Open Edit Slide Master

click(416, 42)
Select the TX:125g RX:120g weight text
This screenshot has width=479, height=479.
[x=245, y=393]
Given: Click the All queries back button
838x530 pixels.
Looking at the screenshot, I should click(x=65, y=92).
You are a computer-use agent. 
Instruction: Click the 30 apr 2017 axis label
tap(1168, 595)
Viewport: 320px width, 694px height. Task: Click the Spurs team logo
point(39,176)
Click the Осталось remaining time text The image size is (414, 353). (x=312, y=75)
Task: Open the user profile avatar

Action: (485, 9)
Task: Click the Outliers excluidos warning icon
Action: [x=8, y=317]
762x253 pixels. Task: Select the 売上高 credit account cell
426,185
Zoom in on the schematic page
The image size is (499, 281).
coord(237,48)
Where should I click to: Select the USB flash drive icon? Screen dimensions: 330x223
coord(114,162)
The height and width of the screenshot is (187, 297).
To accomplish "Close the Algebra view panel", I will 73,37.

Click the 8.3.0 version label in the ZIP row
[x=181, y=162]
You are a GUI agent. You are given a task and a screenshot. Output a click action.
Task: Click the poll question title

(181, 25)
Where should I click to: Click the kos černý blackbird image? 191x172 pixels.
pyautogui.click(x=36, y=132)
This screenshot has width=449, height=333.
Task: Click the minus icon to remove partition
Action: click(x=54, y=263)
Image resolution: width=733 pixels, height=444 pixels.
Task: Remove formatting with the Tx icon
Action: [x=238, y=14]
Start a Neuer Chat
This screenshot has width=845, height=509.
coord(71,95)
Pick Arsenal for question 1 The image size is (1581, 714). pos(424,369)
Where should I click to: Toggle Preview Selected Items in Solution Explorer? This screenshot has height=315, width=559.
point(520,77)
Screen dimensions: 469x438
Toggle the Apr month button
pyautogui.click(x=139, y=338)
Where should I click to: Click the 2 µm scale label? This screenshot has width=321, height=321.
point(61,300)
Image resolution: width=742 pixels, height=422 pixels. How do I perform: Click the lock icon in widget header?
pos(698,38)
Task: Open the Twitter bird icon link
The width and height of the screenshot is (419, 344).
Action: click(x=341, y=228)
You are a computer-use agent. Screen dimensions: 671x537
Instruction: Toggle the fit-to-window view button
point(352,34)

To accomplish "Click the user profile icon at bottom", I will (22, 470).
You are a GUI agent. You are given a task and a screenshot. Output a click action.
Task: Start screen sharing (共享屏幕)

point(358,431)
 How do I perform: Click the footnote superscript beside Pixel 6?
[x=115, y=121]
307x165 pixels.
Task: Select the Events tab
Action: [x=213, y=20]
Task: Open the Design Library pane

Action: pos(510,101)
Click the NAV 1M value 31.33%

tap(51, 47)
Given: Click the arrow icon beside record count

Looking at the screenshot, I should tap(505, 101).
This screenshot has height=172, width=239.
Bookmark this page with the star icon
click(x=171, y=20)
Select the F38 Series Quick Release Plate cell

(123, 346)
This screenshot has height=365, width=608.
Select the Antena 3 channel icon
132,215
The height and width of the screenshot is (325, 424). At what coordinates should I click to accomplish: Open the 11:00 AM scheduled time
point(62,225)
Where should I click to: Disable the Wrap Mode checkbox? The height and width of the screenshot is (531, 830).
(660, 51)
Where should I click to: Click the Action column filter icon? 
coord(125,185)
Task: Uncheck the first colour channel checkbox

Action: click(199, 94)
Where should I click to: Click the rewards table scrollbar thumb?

REQUIREMENT: Pull every line containing "text" from the material above.

ANSWER TO THIS TASK:
Select the TX:125g RX:120g weight text
Click the Осталось remaining time text The image size is (414, 353). (x=312, y=75)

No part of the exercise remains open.